RT Journal Article
SR Electronic
T1 Chromatin Accessibility Plays a Key Role in Selective Targeting of Hox Proteins
JF bioRxiv
FD Cold Spring Harbor Laboratory
SP 473850
DO 10.1101/473850
A1 Damiano Porcelli
A1 Bettina Fischer
A1 Steven Russell
A1 Robert White
YR 2018
UL http://biorxiv.org/content/early/2018/11/19/473850.abstract
AB Hox protein transcription factors specify segmental diversity along the anterior-posterior body axis in metazoans. Understanding the basis of Hox function has long faced the problem that, while the different members of the Hox family show clear functional specificity in vivo, they all show very similar binding specificity in vitro. Based on in vitro studies, cofactors may increase Hox binding selectivity however a satisfactory understanding of in vivo Hox target selectivity is still lacking.We have carried out a systematic analysis of the in vivo genomic binding profiles of all eight Drosophila Hox proteins using transient transfection in Kc167 cells to examine Hox protein targeting. We find that Hox proteins show considerable binding selectivity in vivo in the absence of the canonical Hox cofactors Extradenticle and Homothorax. Hox binding selectivity is strongly associated with chromatin accessibility; binding sites in less accessible chromatin show the highest selectivity and the different Hox proteins exhibit different propensities to bind less accessible chromatin.
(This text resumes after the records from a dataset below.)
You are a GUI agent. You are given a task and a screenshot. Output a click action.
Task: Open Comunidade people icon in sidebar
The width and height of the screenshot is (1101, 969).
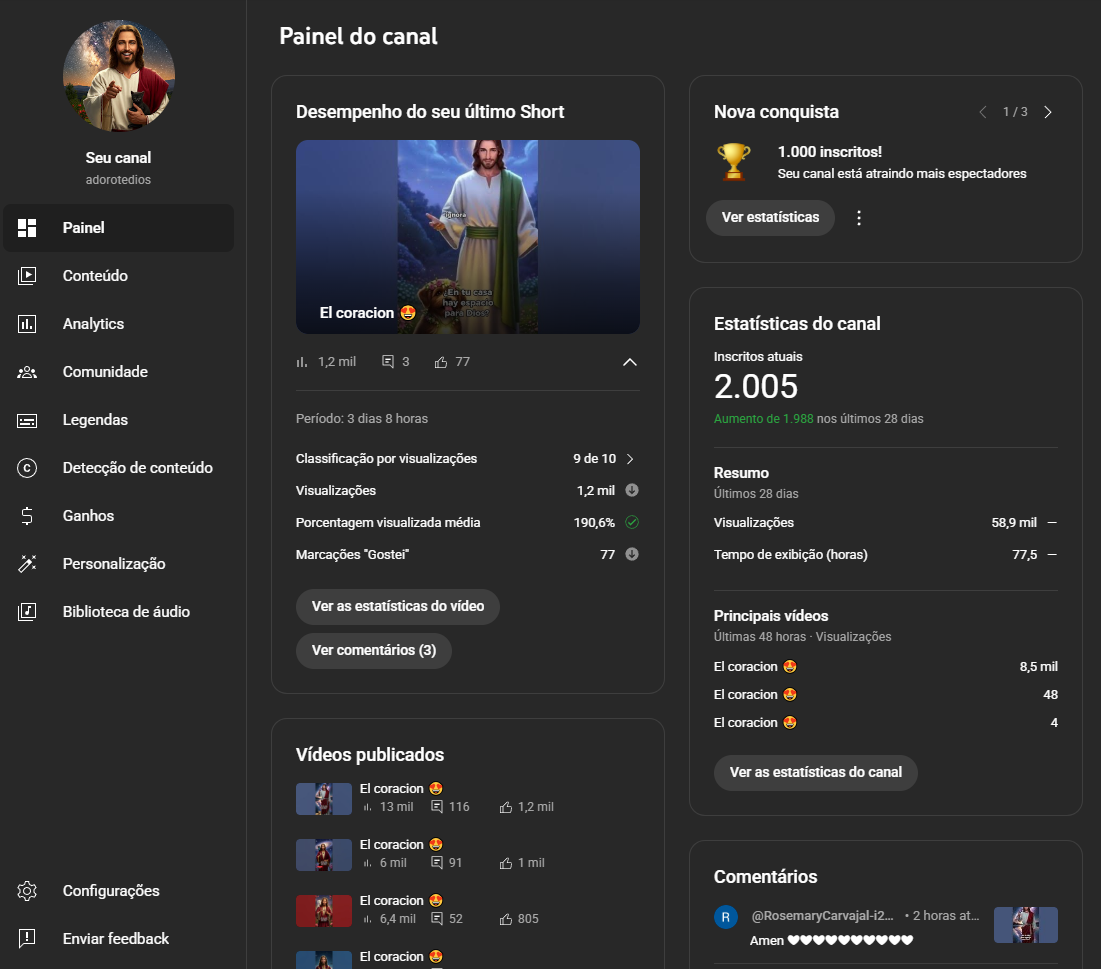pos(27,372)
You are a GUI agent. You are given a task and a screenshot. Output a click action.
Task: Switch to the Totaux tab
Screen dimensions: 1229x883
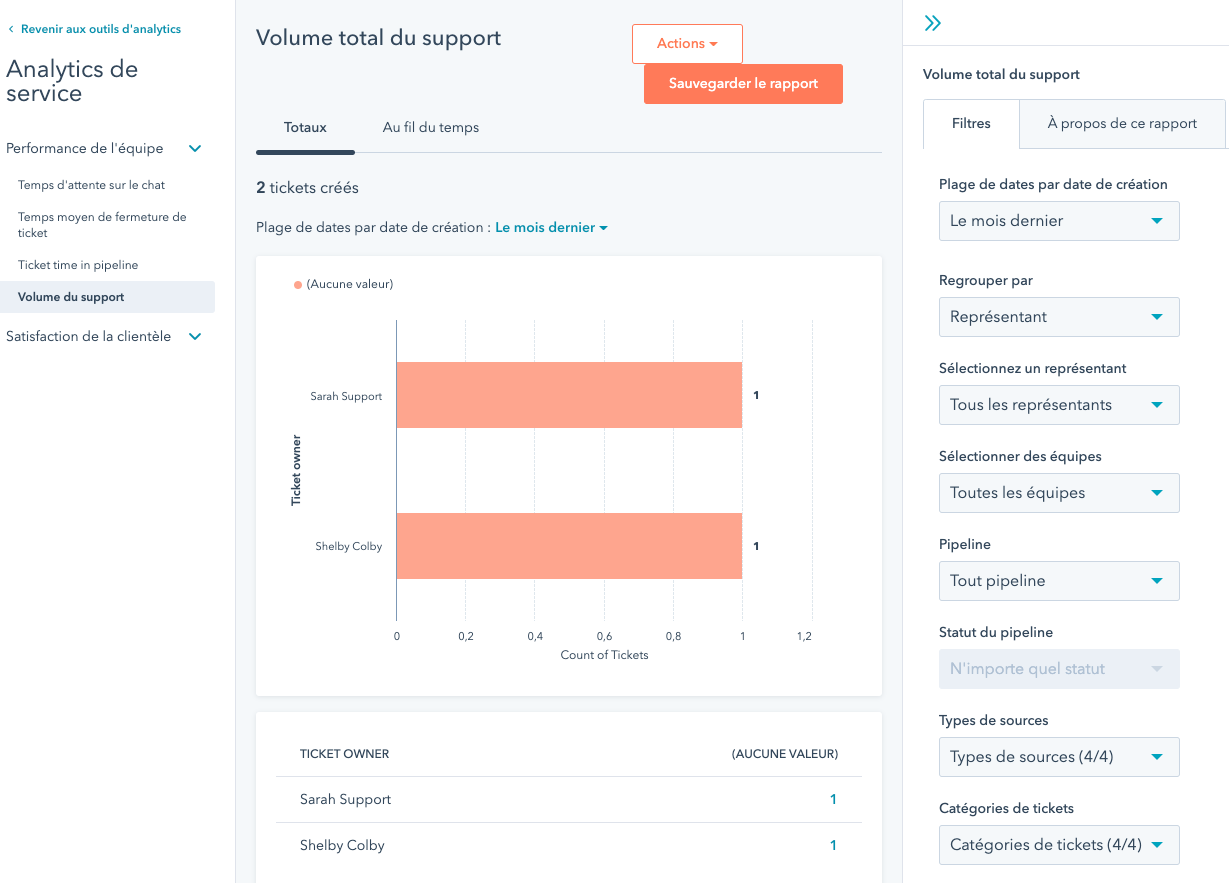pos(305,128)
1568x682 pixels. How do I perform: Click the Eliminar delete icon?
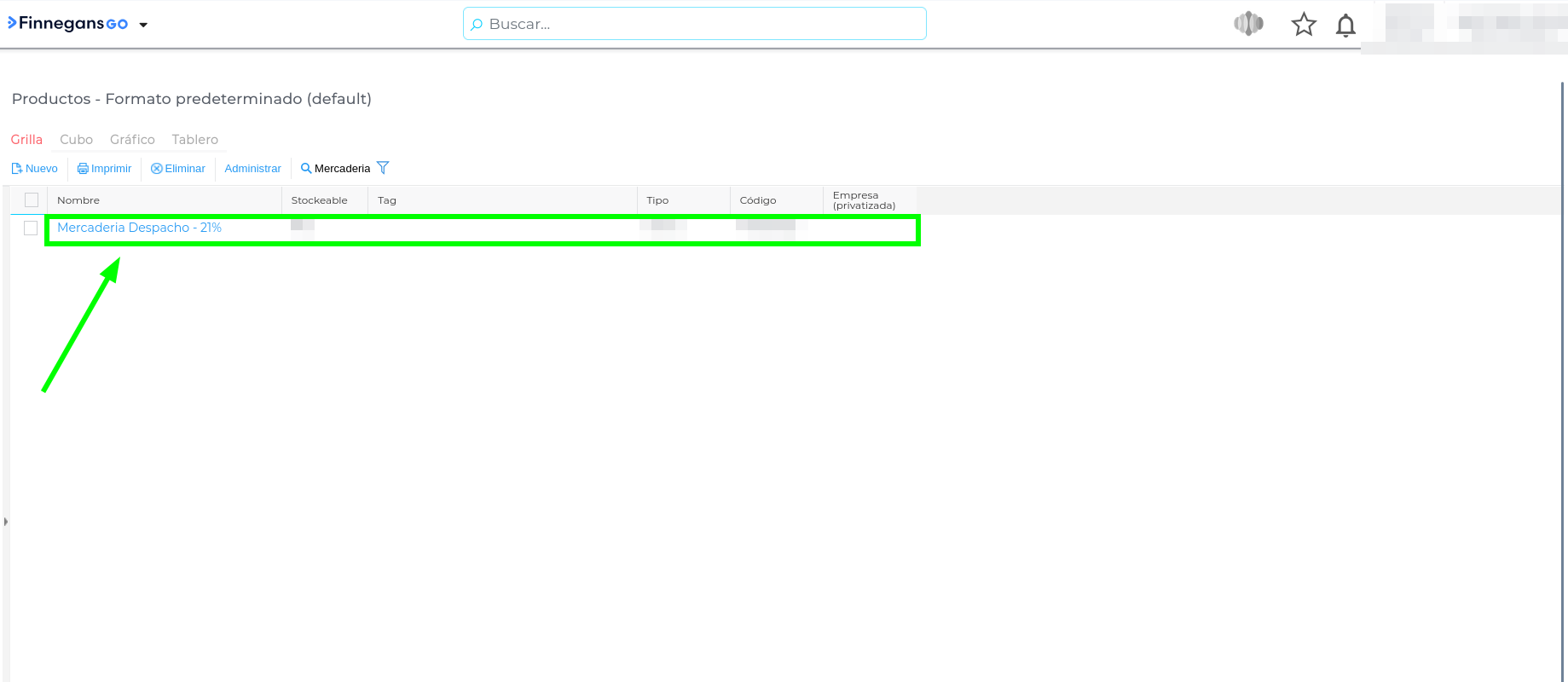(x=157, y=169)
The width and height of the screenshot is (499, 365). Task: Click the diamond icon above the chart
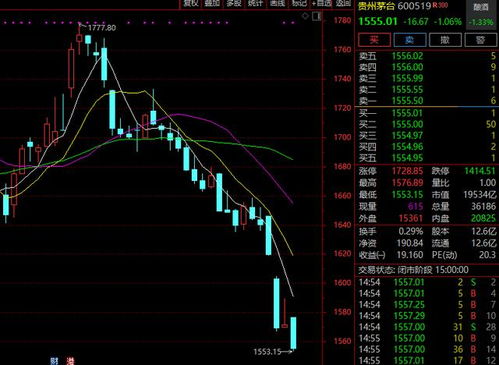305,16
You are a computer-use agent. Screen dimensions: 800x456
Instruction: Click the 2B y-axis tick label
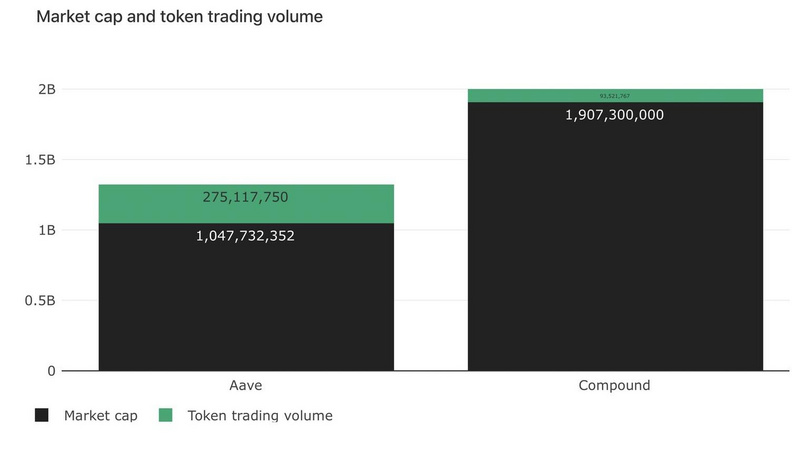point(46,89)

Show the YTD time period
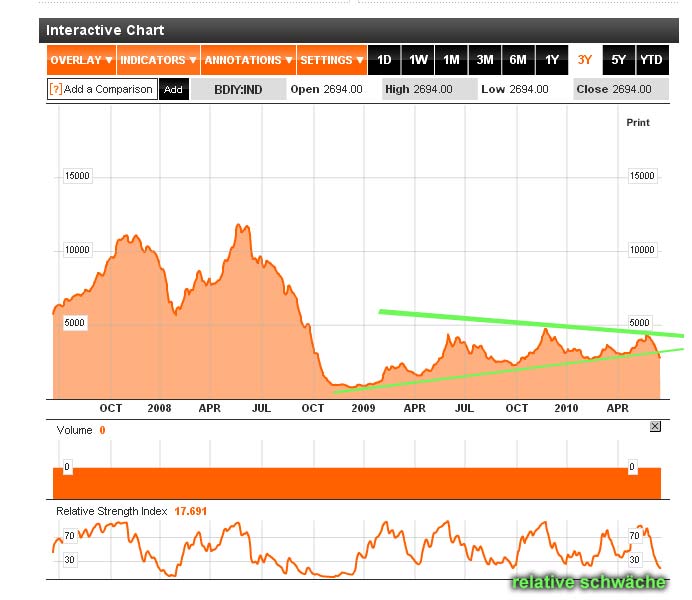651,60
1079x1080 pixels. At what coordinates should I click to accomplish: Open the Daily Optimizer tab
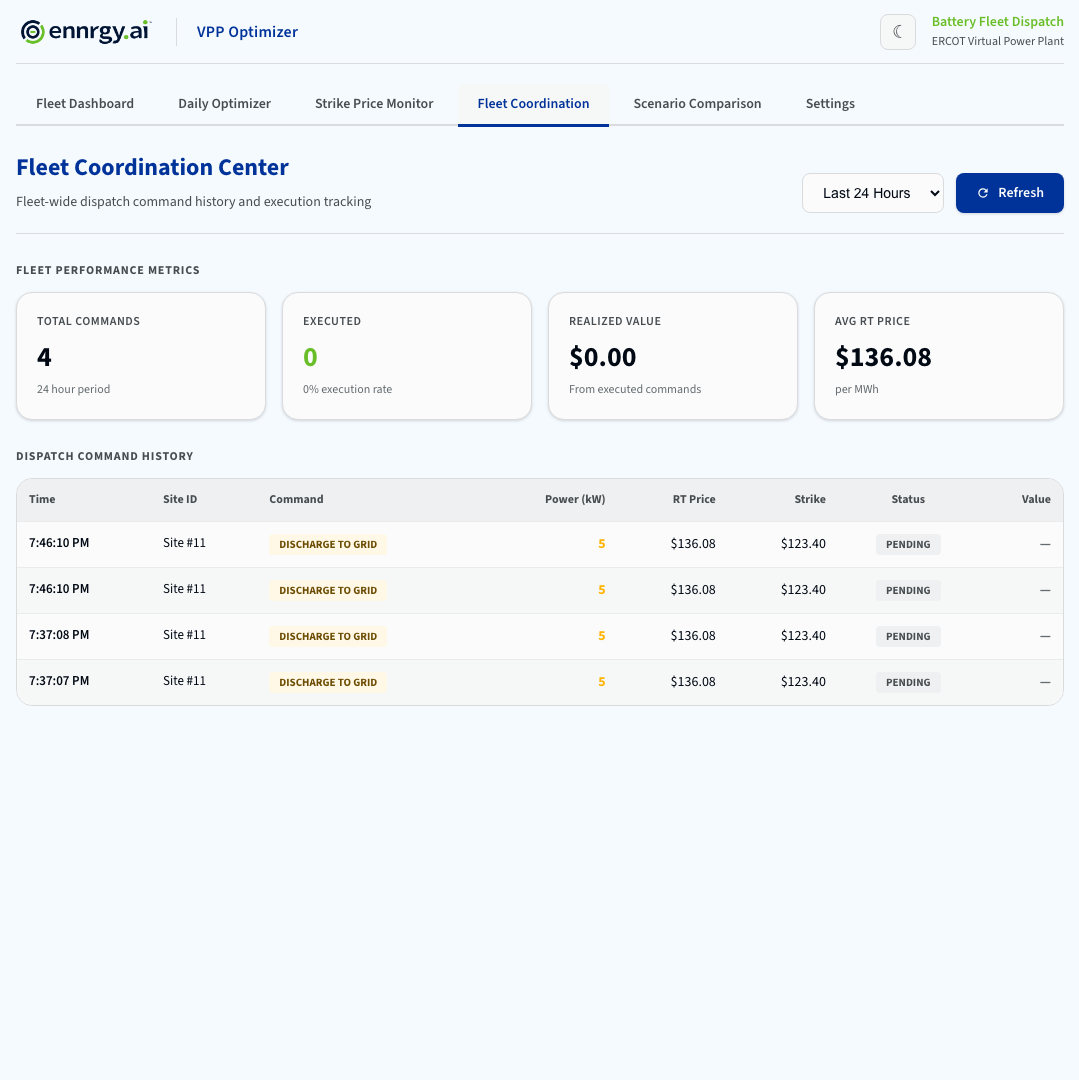[x=224, y=104]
High Hox binding selectivity is also associated with high affinity binding regions, leading to a model where Hox proteins derive binding selectivity through an affinity-based competition with nucleosomes. Provision of the Extradenticle/Homothorax cofactors generally leads to an increase in the number of Hox binding regions and promotes the binding to regions in less accessible chromatin, however the provision of these cofactors has little effect on the overall selectivity of Hox targeting.These studies indicate that chromatin accessibility plays a key role in Hox selectivity and we propose that relative chromatin accessibility provides a basis for subtle differences in binding specificity and affinity to generate significantly different sets of genomic targets for different Hox proteins. We suggest that this mechanism may also be relevant to other transcription factor families.